Department of Neurosciences, Imperial College, London, UK.
Curr Opin Pharmacol. 2010 Jun;10(3):346-52. doi: 10.1016/j.coph.2010.03.001. Epub 2010 Apr 19.
Based on unique clinicopathological criteria, the most common immune inflammatory muscle disorders include Dermatomyositis (DM), Polymyositis (PM), Necrotizing Myositis (NM), and sporadic Inclusion Body Myositis (sIBM). DM is an undeniably a complement-mediated microangiopathy with destruction of capillaries, hypoperfusion, and inflammatory cell stress on the perifascicular regions. Necrotizing Myopathy is a poorly studied subacute myopathy triggered by toxic, viral, or autoimmune factors with macrophages as the final effector cells. In PM and IBM cytotoxic CD8-positive T-cells clonally expand in situ and invade MHC-I-expressing muscle fibers. In sIBM, in addition to autoimmune inflammation, there are degenerative features characterized by vacuolization and accumulation of stressor and amyloid-related molecules. Advances in the immunobiology of these disorders are discussed including the interaction between pro-inflammatory and beta-amyloid or stressor proteins. A critical review regarding tissue biomarkers and strategies for more effective treatments are presented.

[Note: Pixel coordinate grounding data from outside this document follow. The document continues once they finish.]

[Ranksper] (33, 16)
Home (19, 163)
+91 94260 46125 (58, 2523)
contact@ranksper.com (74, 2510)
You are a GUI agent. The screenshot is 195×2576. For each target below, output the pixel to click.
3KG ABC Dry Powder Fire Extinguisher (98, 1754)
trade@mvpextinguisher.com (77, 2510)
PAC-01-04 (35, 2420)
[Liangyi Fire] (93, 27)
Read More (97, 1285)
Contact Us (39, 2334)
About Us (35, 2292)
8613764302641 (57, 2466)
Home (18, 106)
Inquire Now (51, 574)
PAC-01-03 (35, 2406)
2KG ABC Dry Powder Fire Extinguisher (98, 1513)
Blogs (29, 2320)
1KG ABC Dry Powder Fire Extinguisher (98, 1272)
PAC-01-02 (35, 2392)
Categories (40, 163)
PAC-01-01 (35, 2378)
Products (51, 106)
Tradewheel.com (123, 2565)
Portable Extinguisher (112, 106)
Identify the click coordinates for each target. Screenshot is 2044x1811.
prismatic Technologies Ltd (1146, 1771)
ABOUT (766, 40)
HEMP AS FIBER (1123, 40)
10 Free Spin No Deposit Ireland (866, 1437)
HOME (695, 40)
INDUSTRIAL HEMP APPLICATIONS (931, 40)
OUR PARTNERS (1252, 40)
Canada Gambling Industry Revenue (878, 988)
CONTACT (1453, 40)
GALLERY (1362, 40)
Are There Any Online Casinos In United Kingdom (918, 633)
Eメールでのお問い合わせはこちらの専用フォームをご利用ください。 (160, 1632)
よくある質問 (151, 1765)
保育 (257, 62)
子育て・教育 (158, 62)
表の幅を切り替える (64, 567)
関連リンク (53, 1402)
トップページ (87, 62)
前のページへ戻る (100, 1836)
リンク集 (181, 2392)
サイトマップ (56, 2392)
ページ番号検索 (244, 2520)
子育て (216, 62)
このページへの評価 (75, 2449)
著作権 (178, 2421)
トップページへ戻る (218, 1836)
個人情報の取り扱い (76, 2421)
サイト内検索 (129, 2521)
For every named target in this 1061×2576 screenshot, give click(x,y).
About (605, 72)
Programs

基于独特的临床病理标准,最常见的免疫炎症性肌肉疾病包括皮肌炎(DM)、多发性肌炎(PM)、坏死性肌病(NM)和散发性包涵体肌炎(sIBM)。DM 是一种不可否认的补体介导的微血管病,伴有毛细血管破坏、灌注不足和血管周围区域的炎症细胞应激。坏死性肌病是一种研究甚少的亚急性肌病,由毒性、病毒或自身免疫因素触发,巨噬细胞是最终的效应细胞。在 PM 和 IBM 中,细胞毒性 CD8 阳性 T 细胞原位克隆扩增并侵入 MHC-I 表达的肌纤维。在 sIBM 中,除了自身免疫炎症外,还存在退行性特征,表现为空泡化和应激和淀粉样相关分子的积累。本文讨论了这些疾病的免疫生物学进展,包括促炎和β-淀粉样或应激蛋白之间的相互作用。还提出了关于组织生物标志物和更有效治疗策略的批判性综述。